Ethereum: FBI vermutet Nordkorea hinter milliardenschwerem Krypto-Diebstahl
Rom. Die US-Bundespolizei FBI hat Hacker mit Verbindungen zu Nordkorea für einen groß angelegten Diebstahl der Krypto-Währung Ethereum verantwortlich gemacht. Die Gruppen TraderTraitor und Lazarus Group seien für den Diebstahl der Digitalwährung im Wert von umgerechnet gut 1,4 Milliarden Euro von der Kryptobörse Bybit aus Dubai verantwortlich gewesen, teilte das FBI am Mittwochabend (Ortszeit) mit.
Die vom nordkoreanischen Staat unterstützen Hacker hätten einen Teil der Beute von vergangener Woche in Bitcoin und andere Krypto-Währungen umgetauscht und würden das Geld vermutlich noch weiter waschen.
Nordkorea reagierte nicht auf die Vorwürfe. Laut dem südkoreanischen Geheimdienst sollen nordkoreanische Hacker aber in den vergangenen fünf Jahren für mehrere andere Krypto-Diebstähle verantwortlich gewesen sein, allerdings nicht in diesem Ausmaß.
Es wird vermutet, dass durch diese Diebstähle dringend benötigte Devisen in die darniederliegende Wirtschaft und das umstrittene Atomwaffenprogramm des Landes fließen.

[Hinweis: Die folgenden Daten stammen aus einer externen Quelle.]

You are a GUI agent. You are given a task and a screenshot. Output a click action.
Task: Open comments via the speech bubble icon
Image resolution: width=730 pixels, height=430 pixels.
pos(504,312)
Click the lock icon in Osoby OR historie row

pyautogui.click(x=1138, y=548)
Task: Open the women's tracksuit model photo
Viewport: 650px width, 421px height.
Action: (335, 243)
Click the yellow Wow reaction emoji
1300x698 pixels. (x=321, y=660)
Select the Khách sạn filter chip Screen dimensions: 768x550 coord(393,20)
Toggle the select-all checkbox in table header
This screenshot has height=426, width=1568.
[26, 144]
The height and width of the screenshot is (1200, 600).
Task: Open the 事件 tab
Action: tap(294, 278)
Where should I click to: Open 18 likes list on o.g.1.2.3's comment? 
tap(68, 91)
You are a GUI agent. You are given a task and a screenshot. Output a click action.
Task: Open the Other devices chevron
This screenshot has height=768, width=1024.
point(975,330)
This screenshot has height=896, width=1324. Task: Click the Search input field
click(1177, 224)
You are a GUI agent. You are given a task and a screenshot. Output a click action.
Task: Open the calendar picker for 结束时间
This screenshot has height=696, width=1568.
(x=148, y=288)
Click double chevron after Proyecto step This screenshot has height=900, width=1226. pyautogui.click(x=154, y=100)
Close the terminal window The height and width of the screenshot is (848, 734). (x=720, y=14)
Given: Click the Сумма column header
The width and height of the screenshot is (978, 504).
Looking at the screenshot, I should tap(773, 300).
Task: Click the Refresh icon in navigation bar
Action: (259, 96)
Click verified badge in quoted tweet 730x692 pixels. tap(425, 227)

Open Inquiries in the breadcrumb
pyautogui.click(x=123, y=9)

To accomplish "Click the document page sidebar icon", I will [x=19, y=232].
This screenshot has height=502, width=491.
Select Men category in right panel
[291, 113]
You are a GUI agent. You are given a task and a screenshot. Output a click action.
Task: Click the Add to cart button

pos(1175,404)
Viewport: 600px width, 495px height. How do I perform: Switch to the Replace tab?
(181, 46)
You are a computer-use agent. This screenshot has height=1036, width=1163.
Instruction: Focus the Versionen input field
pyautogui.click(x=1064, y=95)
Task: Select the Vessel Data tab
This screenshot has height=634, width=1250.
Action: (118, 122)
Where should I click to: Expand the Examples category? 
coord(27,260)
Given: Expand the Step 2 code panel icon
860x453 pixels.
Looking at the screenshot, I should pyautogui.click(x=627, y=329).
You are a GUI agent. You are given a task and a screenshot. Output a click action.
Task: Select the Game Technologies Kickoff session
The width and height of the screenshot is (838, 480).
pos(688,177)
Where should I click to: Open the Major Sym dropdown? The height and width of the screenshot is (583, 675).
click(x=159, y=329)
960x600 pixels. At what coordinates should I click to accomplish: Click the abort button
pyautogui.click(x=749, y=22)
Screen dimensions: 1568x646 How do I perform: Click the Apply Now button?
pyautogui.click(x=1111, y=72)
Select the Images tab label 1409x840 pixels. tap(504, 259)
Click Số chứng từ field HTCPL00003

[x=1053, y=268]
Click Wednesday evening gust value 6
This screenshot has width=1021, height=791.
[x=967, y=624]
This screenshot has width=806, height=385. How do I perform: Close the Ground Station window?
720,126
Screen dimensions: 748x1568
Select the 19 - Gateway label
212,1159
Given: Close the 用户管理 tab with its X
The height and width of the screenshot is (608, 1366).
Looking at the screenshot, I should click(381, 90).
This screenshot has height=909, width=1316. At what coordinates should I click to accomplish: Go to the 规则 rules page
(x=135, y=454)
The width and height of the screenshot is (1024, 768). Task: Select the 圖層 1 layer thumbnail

Laut Bybit gelang es den Hackern, bei einer routinemäßigen Transaktion das digitale Geld auf eine andere Adresse umzuleiten. Bybit-Chef Ben Zhou setzte eine Belohnung von 140 Millionen Dollar für jene aus, die das gestohlene Krypto-Geld aufspüren und dafür sorgen, dass es auf anderen Börsen eingefroren wird.